• _Provided records_:
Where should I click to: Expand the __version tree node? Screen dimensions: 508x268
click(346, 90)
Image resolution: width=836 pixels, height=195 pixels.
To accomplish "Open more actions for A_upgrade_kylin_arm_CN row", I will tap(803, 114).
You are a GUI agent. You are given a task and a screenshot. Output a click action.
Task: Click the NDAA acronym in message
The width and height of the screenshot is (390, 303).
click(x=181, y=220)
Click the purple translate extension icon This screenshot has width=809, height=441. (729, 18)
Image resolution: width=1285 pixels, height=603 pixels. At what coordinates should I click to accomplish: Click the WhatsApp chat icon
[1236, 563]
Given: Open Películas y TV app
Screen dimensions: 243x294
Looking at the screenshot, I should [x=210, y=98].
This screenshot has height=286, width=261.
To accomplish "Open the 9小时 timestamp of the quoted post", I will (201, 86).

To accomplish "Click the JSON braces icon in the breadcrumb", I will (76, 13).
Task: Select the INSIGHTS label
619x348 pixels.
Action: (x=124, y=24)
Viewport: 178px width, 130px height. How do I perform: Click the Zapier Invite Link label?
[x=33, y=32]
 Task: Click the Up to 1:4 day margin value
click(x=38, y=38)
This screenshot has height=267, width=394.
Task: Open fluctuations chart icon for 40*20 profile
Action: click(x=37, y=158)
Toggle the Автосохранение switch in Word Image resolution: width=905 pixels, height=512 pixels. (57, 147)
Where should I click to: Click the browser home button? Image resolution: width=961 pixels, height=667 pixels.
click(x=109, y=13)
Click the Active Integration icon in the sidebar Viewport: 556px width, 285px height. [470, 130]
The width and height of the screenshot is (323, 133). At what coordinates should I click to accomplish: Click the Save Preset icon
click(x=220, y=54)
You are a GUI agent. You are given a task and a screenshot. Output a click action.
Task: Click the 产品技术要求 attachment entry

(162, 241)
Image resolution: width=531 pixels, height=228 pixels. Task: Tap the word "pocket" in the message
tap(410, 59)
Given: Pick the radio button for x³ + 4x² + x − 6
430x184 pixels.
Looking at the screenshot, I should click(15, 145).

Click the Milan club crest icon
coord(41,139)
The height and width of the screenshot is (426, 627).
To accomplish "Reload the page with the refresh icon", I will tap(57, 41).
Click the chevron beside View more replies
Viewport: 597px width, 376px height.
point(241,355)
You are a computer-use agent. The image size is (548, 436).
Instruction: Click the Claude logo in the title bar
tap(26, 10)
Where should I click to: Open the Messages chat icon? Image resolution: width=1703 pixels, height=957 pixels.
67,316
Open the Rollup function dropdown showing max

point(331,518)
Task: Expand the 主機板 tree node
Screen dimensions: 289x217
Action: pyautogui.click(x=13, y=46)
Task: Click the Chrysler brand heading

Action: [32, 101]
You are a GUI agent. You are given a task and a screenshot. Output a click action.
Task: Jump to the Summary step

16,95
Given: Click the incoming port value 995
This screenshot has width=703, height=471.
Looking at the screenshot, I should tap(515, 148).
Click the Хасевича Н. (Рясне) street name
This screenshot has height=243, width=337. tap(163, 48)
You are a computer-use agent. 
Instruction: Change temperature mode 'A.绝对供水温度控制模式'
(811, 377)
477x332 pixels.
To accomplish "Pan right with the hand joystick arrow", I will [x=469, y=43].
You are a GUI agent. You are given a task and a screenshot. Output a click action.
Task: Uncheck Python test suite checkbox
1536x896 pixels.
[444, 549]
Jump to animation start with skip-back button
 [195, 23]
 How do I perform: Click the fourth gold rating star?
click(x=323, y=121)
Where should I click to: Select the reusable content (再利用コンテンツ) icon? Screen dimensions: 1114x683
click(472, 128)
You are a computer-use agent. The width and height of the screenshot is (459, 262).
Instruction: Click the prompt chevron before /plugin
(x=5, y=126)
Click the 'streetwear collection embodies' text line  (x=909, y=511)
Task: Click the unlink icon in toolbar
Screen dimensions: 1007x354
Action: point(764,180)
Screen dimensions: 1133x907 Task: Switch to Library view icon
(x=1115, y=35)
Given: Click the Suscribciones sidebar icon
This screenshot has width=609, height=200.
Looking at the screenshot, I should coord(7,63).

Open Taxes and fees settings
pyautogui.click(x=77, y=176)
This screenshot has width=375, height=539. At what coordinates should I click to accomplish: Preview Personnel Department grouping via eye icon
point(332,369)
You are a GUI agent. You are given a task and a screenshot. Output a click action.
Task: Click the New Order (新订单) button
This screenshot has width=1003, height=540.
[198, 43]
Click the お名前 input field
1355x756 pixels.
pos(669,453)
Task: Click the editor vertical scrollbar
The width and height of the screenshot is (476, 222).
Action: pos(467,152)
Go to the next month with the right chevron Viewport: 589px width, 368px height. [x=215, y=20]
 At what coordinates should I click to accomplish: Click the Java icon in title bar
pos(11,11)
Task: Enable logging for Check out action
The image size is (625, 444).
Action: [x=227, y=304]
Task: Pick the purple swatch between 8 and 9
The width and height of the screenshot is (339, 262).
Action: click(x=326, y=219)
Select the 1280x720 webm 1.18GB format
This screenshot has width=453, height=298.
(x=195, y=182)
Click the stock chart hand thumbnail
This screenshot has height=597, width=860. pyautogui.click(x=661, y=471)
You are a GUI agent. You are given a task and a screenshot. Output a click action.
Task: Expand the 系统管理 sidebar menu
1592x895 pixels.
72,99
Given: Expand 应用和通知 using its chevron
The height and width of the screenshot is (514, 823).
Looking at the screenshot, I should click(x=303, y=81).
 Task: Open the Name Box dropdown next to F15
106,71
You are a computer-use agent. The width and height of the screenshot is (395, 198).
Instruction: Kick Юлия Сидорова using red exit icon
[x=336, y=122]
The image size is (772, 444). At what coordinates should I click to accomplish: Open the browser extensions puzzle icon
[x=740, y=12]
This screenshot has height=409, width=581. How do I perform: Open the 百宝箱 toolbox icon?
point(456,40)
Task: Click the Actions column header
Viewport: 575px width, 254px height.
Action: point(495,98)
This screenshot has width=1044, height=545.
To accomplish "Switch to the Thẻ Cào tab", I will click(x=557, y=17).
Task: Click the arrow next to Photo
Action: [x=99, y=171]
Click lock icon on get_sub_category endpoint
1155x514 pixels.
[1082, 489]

• _Work order_: Reproduce the entries above in full, so that each one reads exactly as before.

• _The answer_:
Where should I click to: Expand the __version tree node? Screen dimensions: 508x268
click(346, 90)
Image resolution: width=836 pixels, height=195 pixels.
To accomplish "Open more actions for A_upgrade_kylin_arm_CN row", I will tap(803, 114).
You are a GUI agent. You are given a task and a screenshot. Output a click action.
Task: Click the NDAA acronym in message
The width and height of the screenshot is (390, 303).
click(x=181, y=220)
Click the purple translate extension icon This screenshot has width=809, height=441. (729, 18)
Image resolution: width=1285 pixels, height=603 pixels. At what coordinates should I click to accomplish: Click the WhatsApp chat icon
[1236, 563]
Given: Open Películas y TV app
Screen dimensions: 243x294
Looking at the screenshot, I should [x=210, y=98].
This screenshot has height=286, width=261.
To accomplish "Open the 9小时 timestamp of the quoted post", I will (201, 86).

To accomplish "Click the JSON braces icon in the breadcrumb", I will (76, 13).
Task: Select the INSIGHTS label
619x348 pixels.
Action: (x=124, y=24)
Viewport: 178px width, 130px height. How do I perform: Click the Zapier Invite Link label?
[x=33, y=32]
 Task: Click the Up to 1:4 day margin value
click(x=38, y=38)
This screenshot has height=267, width=394.
Task: Open fluctuations chart icon for 40*20 profile
Action: click(x=37, y=158)
Toggle the Автосохранение switch in Word Image resolution: width=905 pixels, height=512 pixels. (57, 147)
Where should I click to: Click the browser home button? Image resolution: width=961 pixels, height=667 pixels.
click(x=109, y=13)
Click the Active Integration icon in the sidebar Viewport: 556px width, 285px height. [470, 130]
The width and height of the screenshot is (323, 133). At what coordinates should I click to accomplish: Click the Save Preset icon
click(x=220, y=54)
You are a GUI agent. You are given a task and a screenshot. Output a click action.
Task: Click the 产品技术要求 attachment entry

(162, 241)
Image resolution: width=531 pixels, height=228 pixels. Task: Tap the word "pocket" in the message
tap(410, 59)
Given: Pick the radio button for x³ + 4x² + x − 6
430x184 pixels.
Looking at the screenshot, I should click(15, 145).

Click the Milan club crest icon
coord(41,139)
The height and width of the screenshot is (426, 627).
To accomplish "Reload the page with the refresh icon", I will tap(57, 41).
Click the chevron beside View more replies
Viewport: 597px width, 376px height.
point(241,355)
You are a computer-use agent. The image size is (548, 436).
Instruction: Click the Claude logo in the title bar
tap(26, 10)
Where should I click to: Open the Messages chat icon? Image resolution: width=1703 pixels, height=957 pixels.
67,316
Open the Rollup function dropdown showing max

point(331,518)
Task: Expand the 主機板 tree node
Screen dimensions: 289x217
Action: pyautogui.click(x=13, y=46)
Task: Click the Chrysler brand heading

Action: [32, 101]
You are a GUI agent. You are given a task and a screenshot. Output a click action.
Task: Jump to the Summary step

16,95
Given: Click the incoming port value 995
This screenshot has width=703, height=471.
Looking at the screenshot, I should tap(515, 148).
Click the Хасевича Н. (Рясне) street name
This screenshot has height=243, width=337. tap(163, 48)
You are a computer-use agent. 
Instruction: Change temperature mode 'A.绝对供水温度控制模式'
(811, 377)
477x332 pixels.
To accomplish "Pan right with the hand joystick arrow", I will [x=469, y=43].
You are a GUI agent. You are given a task and a screenshot. Output a click action.
Task: Uncheck Python test suite checkbox
1536x896 pixels.
[444, 549]
Jump to animation start with skip-back button
 [195, 23]
 How do I perform: Click the fourth gold rating star?
click(x=323, y=121)
Where should I click to: Select the reusable content (再利用コンテンツ) icon? Screen dimensions: 1114x683
click(472, 128)
You are a computer-use agent. The width and height of the screenshot is (459, 262).
Instruction: Click the prompt chevron before /plugin
(x=5, y=126)
Click the 'streetwear collection embodies' text line  (x=909, y=511)
Task: Click the unlink icon in toolbar
Screen dimensions: 1007x354
Action: point(764,180)
Screen dimensions: 1133x907 Task: Switch to Library view icon
(x=1115, y=35)
Given: Click the Suscribciones sidebar icon
This screenshot has width=609, height=200.
Looking at the screenshot, I should coord(7,63).

Open Taxes and fees settings
pyautogui.click(x=77, y=176)
This screenshot has width=375, height=539. At what coordinates should I click to accomplish: Preview Personnel Department grouping via eye icon
point(332,369)
You are a GUI agent. You are given a task and a screenshot. Output a click action.
Task: Click the New Order (新订单) button
This screenshot has width=1003, height=540.
[198, 43]
Click the お名前 input field
1355x756 pixels.
pos(669,453)
Task: Click the editor vertical scrollbar
The width and height of the screenshot is (476, 222).
Action: pos(467,152)
Go to the next month with the right chevron Viewport: 589px width, 368px height. [x=215, y=20]
 At what coordinates should I click to accomplish: Click the Java icon in title bar
pos(11,11)
Task: Enable logging for Check out action
The image size is (625, 444).
Action: [x=227, y=304]
Task: Pick the purple swatch between 8 and 9
The width and height of the screenshot is (339, 262).
Action: click(x=326, y=219)
Select the 1280x720 webm 1.18GB format
This screenshot has width=453, height=298.
(x=195, y=182)
Click the stock chart hand thumbnail
This screenshot has height=597, width=860. pyautogui.click(x=661, y=471)
You are a GUI agent. You are given a task and a screenshot. Output a click action.
Task: Expand the 系统管理 sidebar menu
1592x895 pixels.
72,99
Given: Expand 应用和通知 using its chevron
The height and width of the screenshot is (514, 823).
Looking at the screenshot, I should click(x=303, y=81).
 Task: Open the Name Box dropdown next to F15
106,71
You are a computer-use agent. The width and height of the screenshot is (395, 198).
Instruction: Kick Юлия Сидорова using red exit icon
[x=336, y=122]
The image size is (772, 444). At what coordinates should I click to accomplish: Open the browser extensions puzzle icon
[x=740, y=12]
This screenshot has height=409, width=581. How do I perform: Open the 百宝箱 toolbox icon?
point(456,40)
Task: Click the Actions column header
Viewport: 575px width, 254px height.
Action: point(495,98)
This screenshot has width=1044, height=545.
To accomplish "Switch to the Thẻ Cào tab", I will click(x=557, y=17).
Task: Click the arrow next to Photo
Action: [x=99, y=171]
Click lock icon on get_sub_category endpoint
1155x514 pixels.
[1082, 489]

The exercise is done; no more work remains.